I’ve already shared this piece elsewhere, but might as well post it here. This story is almost like a piece of fantasy fiction that’s waiting to be written — and a metaphor to which I keep coming back to describe flux.
Imagine a warrior who sets out to slay the dragon. The warrior has the sharpest sword, the best armor, and is in the top physical shape. The dragon is looming large, and the warrior bravely rushes forth. What the warrior doesn’t know is that this is a fractal dragon. You can’t defeat a fractal dragon with a sword. So our courageous, yet unwitting warrior lands mighty blows on the dragon. The warrior moving in perfect form, one with the sword. You might look at this feat of precision and go: wow, this warrior is so amazing at crushing the dragon into a million bits! Look at them go! Except… each bit is a tiny dragon-fractal. A few hundred more valiant slashes and the warrior will be facing a new kind of opponent: the hive of the dragon sand. The warrior’s blade will woosh harmlessly through the sand and all we can hope is that the warrior has dragon-sandblast-proof defenses (hint: nope).

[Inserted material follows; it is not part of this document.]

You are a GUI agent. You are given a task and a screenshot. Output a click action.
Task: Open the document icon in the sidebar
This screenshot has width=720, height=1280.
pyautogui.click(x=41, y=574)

This weird effect of flux is something that we engineering souls need to be keenly aware of. When we find ourselves in that confident, exhilarating problem-solving mindset, it is on us to pause and reflect: are we perchance facing the fractal dragon? Will each “solution” create an army of different kinds of problems, each more and more immune to the tools we applied to the original problem? And if/when we recognize the fractal dragon, do we have the access tools that aren’t our mighty sword we’re so fond of?